The station signed off air every night, usually at or around local sunset. Other stations such as KGA from Spokane, Washington could be heard in its place. Because KGA was a Class A station until 2008, KLLB had to sign off at night to protect KGA's skywave service area from interference. Since the station's tower was constructed in the 1980s, a housing development had been built around the tower and ultimately a street will replace the land where the tower now stands. The station had applied for a construction permit to move its tower farther west near Utah State Route 111. This application has since been dismissed.

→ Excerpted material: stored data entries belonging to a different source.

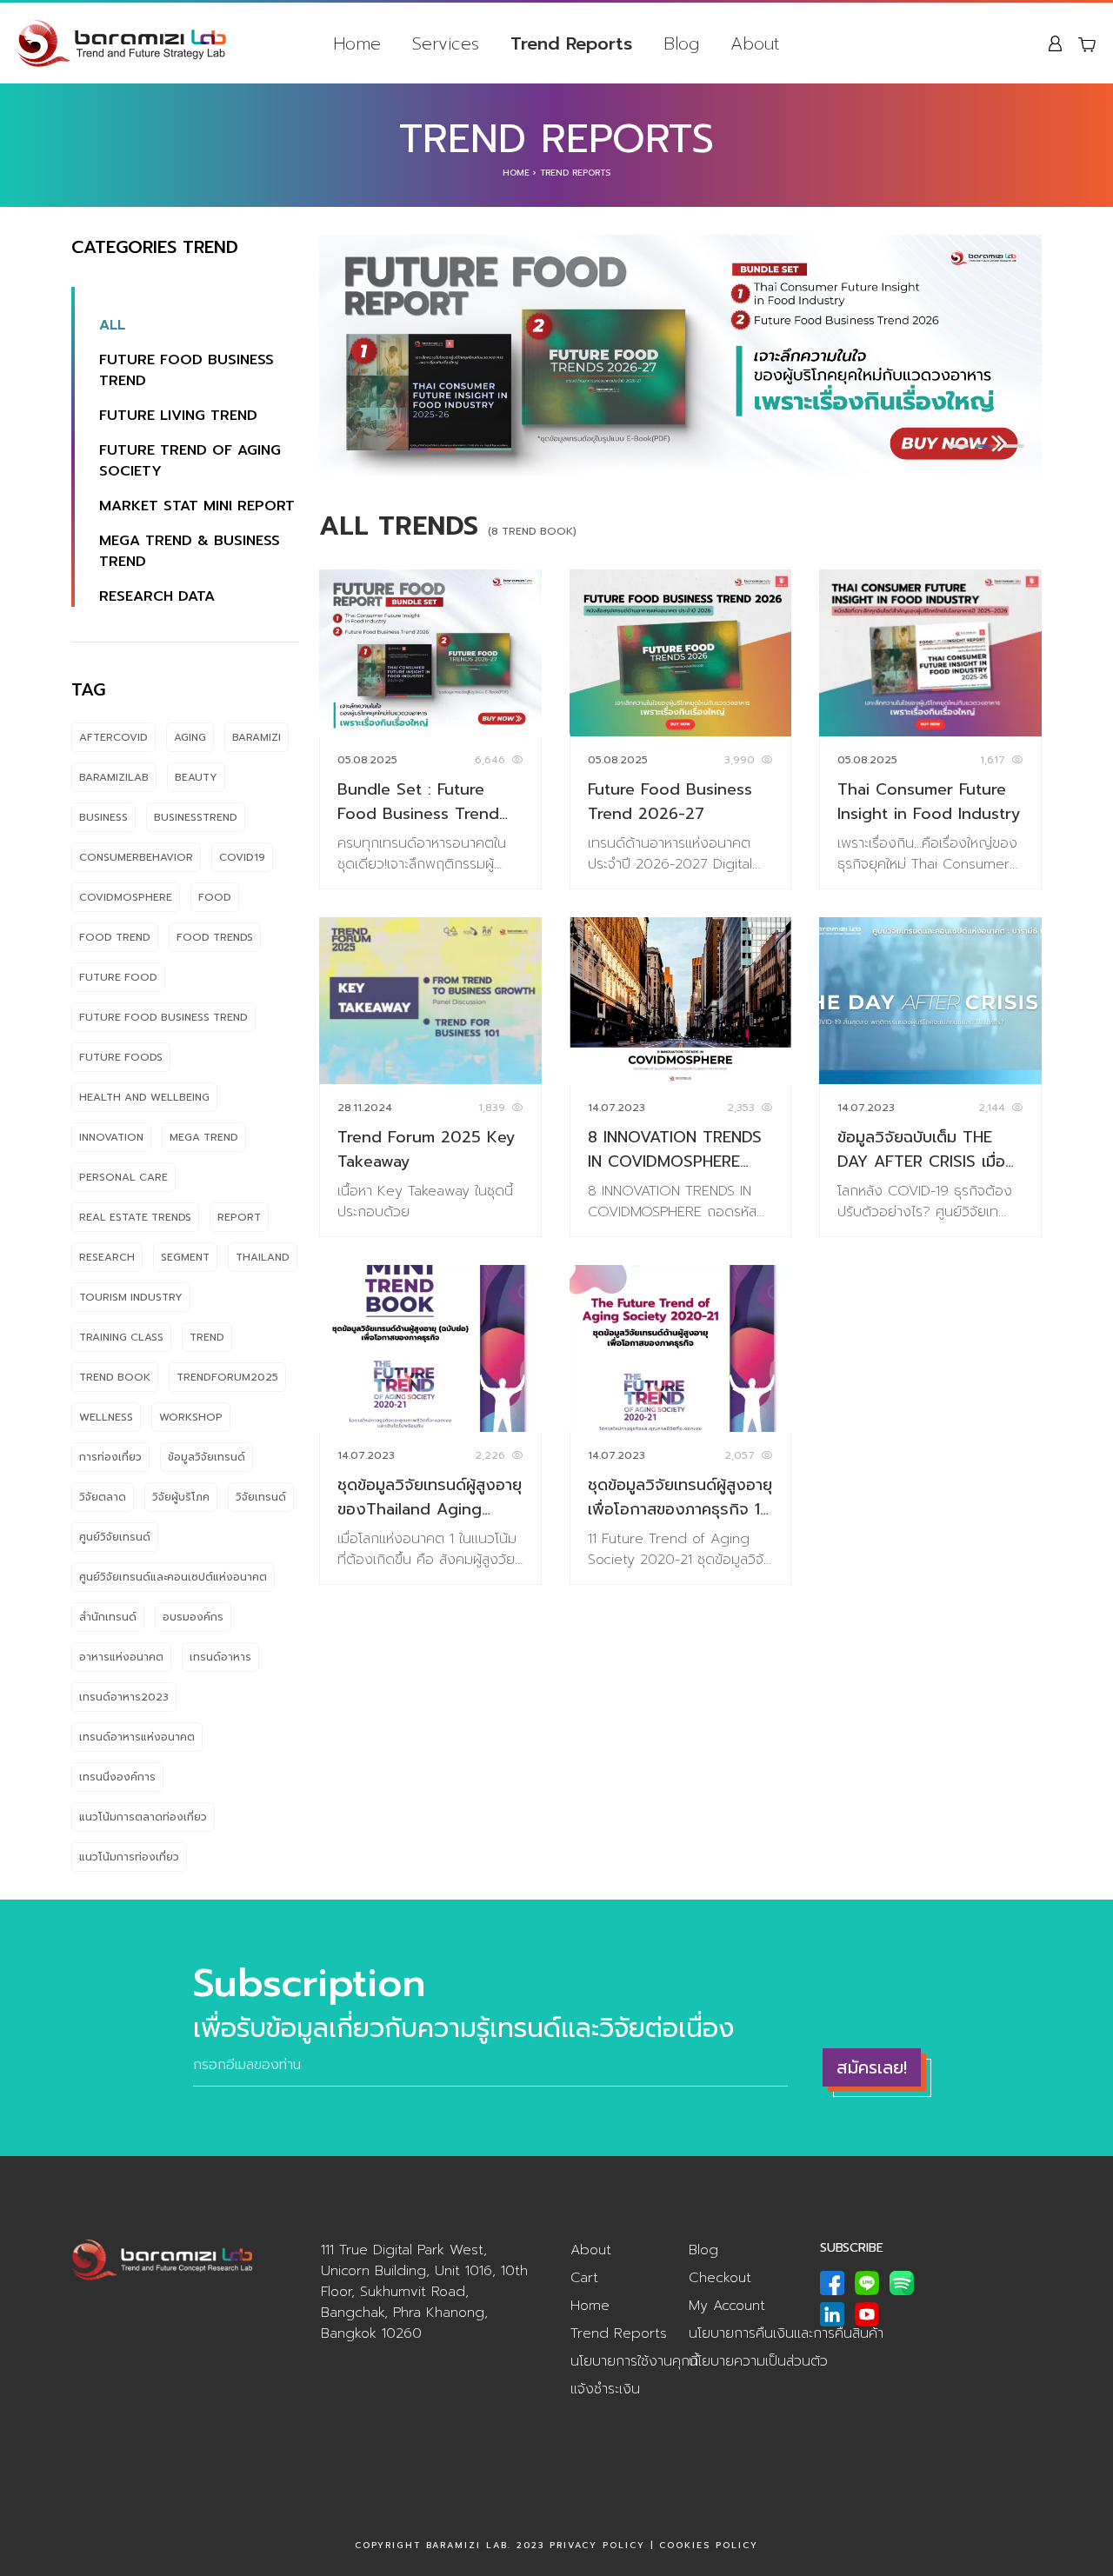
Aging (190, 737)
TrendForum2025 (227, 1377)
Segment (185, 1257)
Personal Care (123, 1177)
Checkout (720, 2277)
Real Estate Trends (135, 1217)
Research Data (157, 596)
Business (103, 817)
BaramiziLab (114, 777)
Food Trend (114, 937)
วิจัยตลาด (102, 1497)
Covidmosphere (125, 897)
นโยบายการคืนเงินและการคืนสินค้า (786, 2333)
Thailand (263, 1257)
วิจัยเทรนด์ (261, 1497)
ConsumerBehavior (136, 857)
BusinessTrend (195, 817)
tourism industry (131, 1297)
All (112, 325)
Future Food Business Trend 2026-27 (670, 801)
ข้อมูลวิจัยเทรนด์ (206, 1457)
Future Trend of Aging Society (190, 461)
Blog (681, 43)
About (755, 43)
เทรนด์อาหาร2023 (124, 1697)
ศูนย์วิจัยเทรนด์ (114, 1537)
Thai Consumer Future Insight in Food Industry (929, 801)
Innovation (111, 1137)
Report (239, 1217)
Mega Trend (204, 1137)
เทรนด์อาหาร (220, 1657)
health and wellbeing (144, 1097)
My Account (727, 2305)
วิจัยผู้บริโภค (181, 1497)
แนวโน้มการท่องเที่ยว (129, 1857)
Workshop (191, 1417)
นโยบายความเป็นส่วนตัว (758, 2361)
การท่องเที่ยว (110, 1457)
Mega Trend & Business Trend (189, 551)
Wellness (106, 1417)
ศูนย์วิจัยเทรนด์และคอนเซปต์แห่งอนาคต (173, 1577)
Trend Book (114, 1377)
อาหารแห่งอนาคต (121, 1657)
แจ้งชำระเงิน (605, 2389)
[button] (958, 446)
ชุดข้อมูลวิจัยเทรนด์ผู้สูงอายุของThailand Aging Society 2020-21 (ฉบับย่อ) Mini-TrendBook (429, 1497)
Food (214, 897)
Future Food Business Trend (186, 370)
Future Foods (121, 1057)
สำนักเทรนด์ (108, 1617)
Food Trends (215, 937)
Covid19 (242, 857)
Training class (121, 1337)
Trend (207, 1337)
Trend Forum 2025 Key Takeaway (426, 1149)
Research (107, 1257)
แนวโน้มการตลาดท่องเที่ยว (143, 1817)
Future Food (118, 977)
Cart (584, 2277)
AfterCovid (113, 737)
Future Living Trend (178, 415)
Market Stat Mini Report (197, 506)
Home (357, 43)
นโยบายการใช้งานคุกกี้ (634, 2361)
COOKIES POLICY (708, 2545)
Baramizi (256, 737)
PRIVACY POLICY (597, 2545)
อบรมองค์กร (193, 1617)
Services (445, 43)
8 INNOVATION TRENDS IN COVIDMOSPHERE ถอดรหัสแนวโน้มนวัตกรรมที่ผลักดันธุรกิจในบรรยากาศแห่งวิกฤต (679, 1149)
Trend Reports (571, 43)
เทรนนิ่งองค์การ (117, 1777)
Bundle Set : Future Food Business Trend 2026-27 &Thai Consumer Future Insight (418, 801)
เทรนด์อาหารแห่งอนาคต (137, 1737)
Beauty (196, 777)
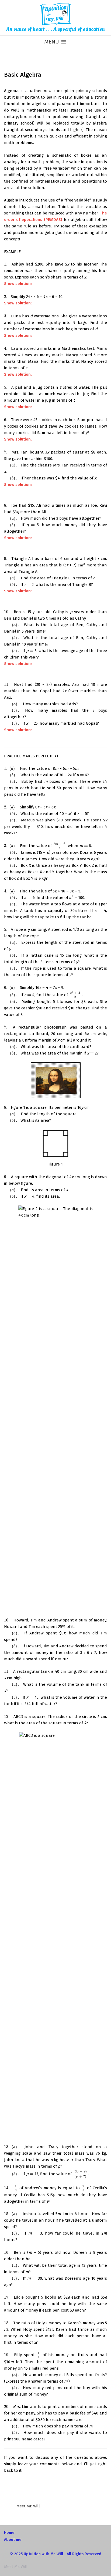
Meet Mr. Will (28, 2506)
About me (12, 2539)
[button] (51, 41)
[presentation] (7, 264)
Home (9, 2532)
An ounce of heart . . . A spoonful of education (55, 29)
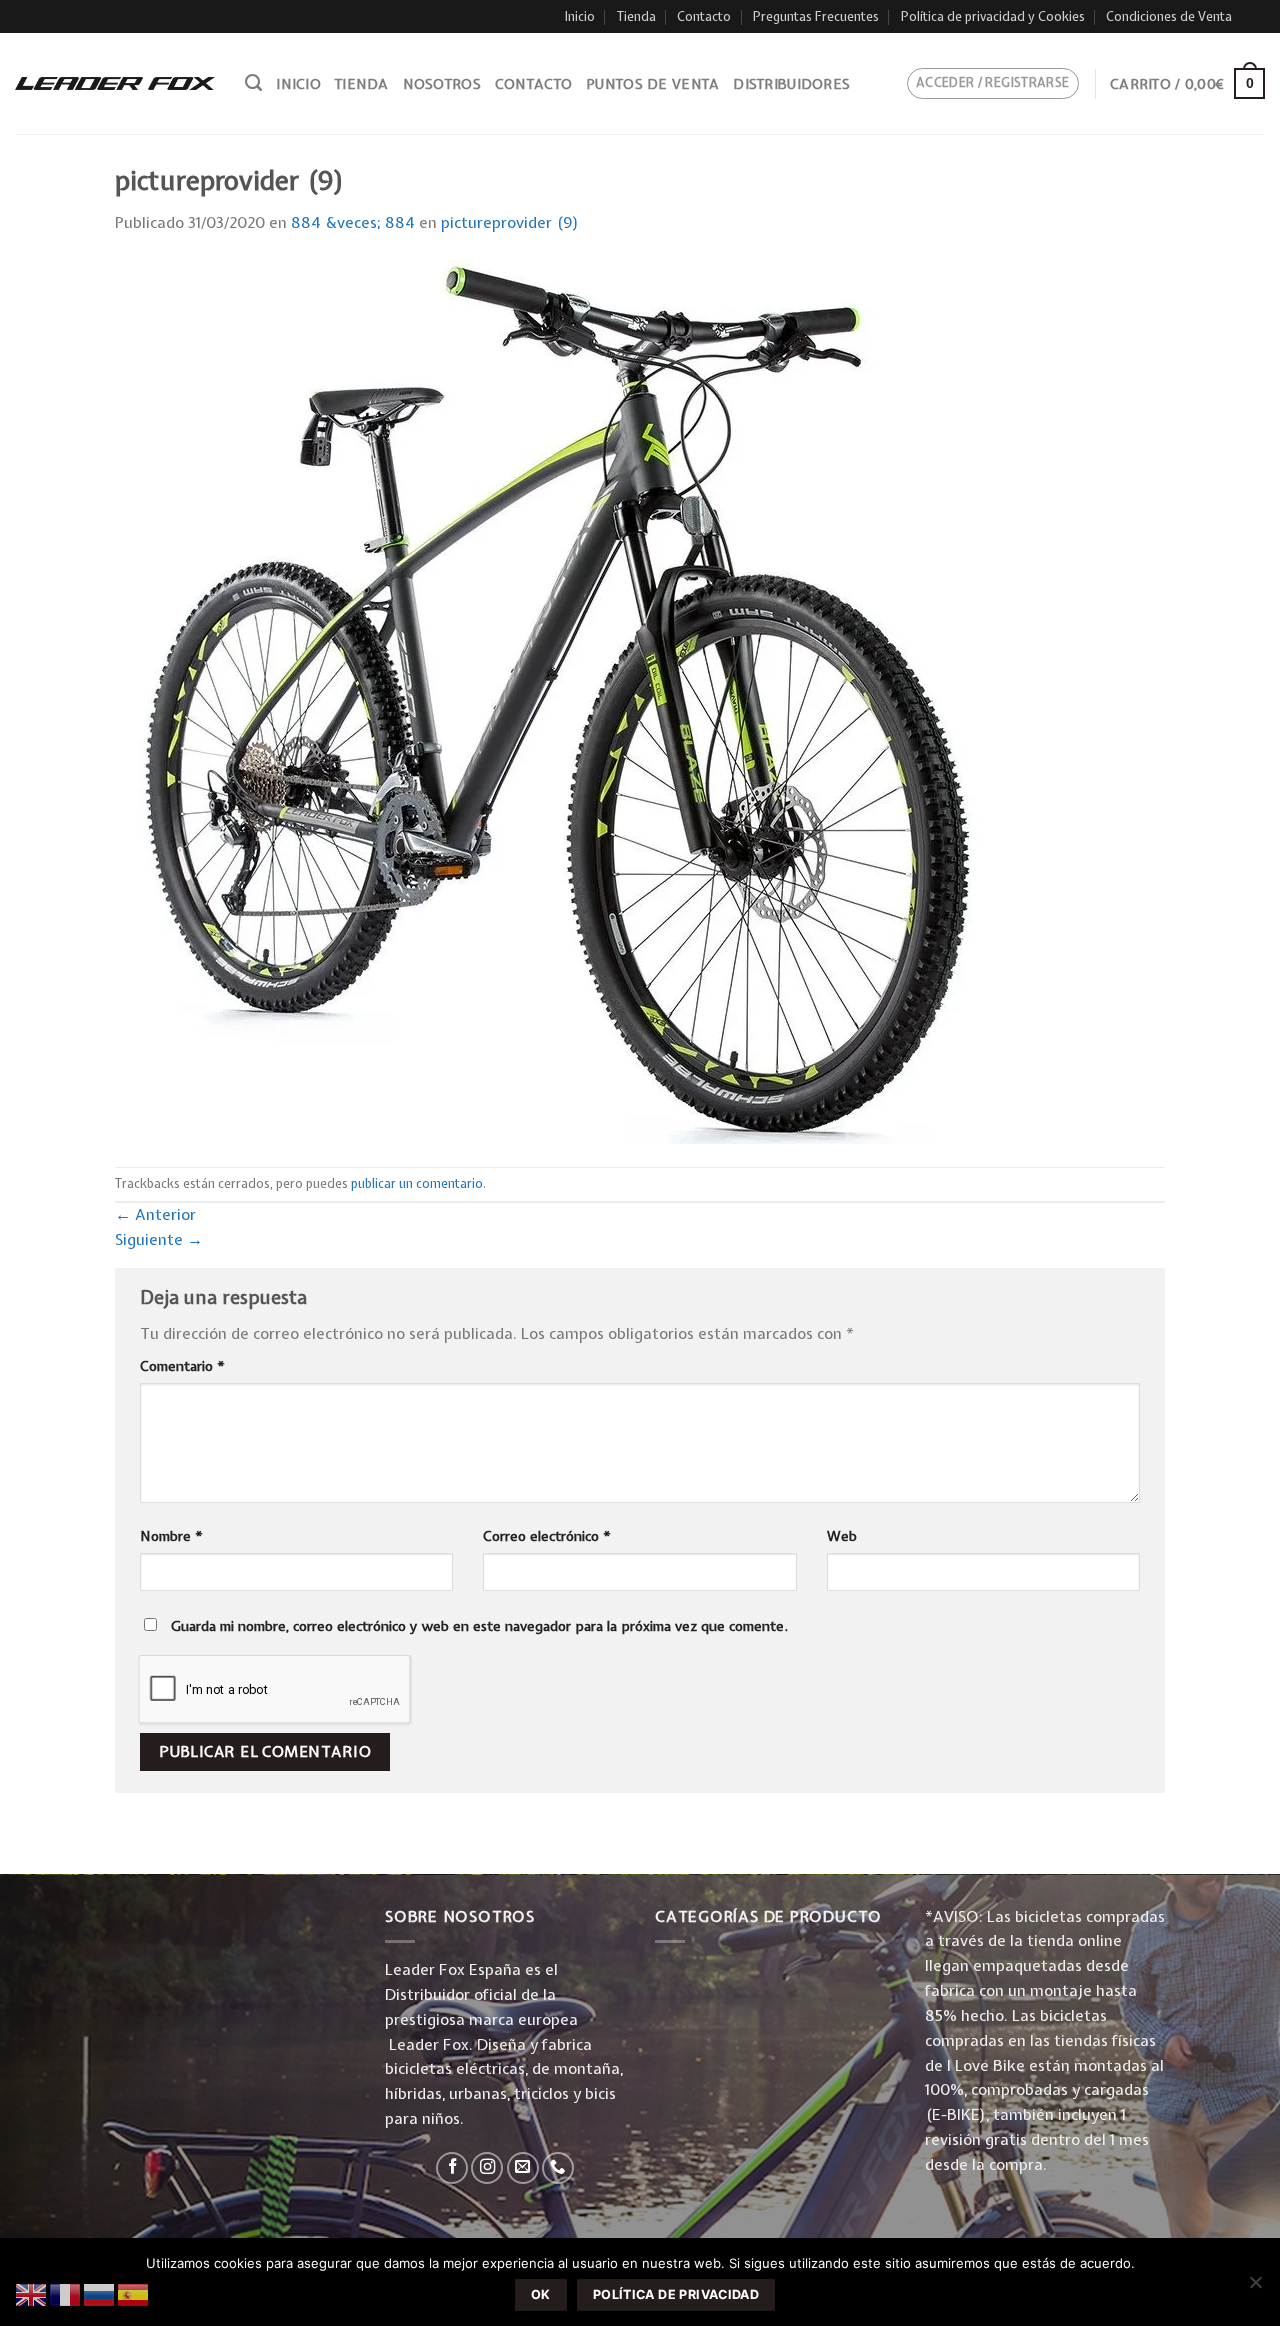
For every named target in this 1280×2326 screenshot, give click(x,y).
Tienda (636, 16)
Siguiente (159, 1239)
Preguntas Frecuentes (816, 16)
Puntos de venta (652, 84)
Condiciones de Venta (1169, 16)
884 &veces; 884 (353, 222)
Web (842, 1536)
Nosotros (442, 84)
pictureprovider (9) (510, 222)
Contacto (704, 16)
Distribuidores (791, 84)
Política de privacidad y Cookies (993, 16)
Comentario (182, 1366)
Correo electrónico (547, 1536)
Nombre (171, 1536)
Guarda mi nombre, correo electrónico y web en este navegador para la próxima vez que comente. (479, 1626)
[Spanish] (134, 2293)
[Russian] (100, 2293)
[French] (66, 2293)
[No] (1255, 2288)
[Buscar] (253, 83)
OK (541, 2294)
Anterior (155, 1214)
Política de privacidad (676, 2294)
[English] (32, 2293)
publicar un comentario (417, 1183)
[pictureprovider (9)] (557, 700)
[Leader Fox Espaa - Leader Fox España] (115, 83)
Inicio (580, 16)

The station shared its tower with KTKK (630 AM) Sandy, Utah, whose tower was also coincidentally displaced due to a housing development. KTKK has since signed off the air.

==History==
The station was assigned the call letters KZZI on December 7, 1981. The station began broadcasting in 1982. The first format on the station was Spanish Language Variety Music. The station switched to English Language talk radio, and at one point, adopted a Minnesota town (Madison, Minnesota) during a severe drought in the late 1980s. The station's listeners helped with a number of efforts. In December, 1987, Aryan Nations briefly broadcast an "Aryan Nations Hour" show but was canceled after station employees' lives were threatened and most of the station's sponsors pulled their advertising. The original owner sold the station in 1988, and it was sold again in 1990 to the final owner, United Security Financial, which is controlled by children of the late minister of the Faith Temple Church, known as "Mama." The studios were located in the basement of the church.

On February 15, 1990, the station changed its call sign to KLLB and adopted the gospel format. KLLB went silent on May 2, 2017; the tower was demolished in June. KLLB's license was surrendered on September 25, 2017, and cancelled on September 26 at the licensee's request.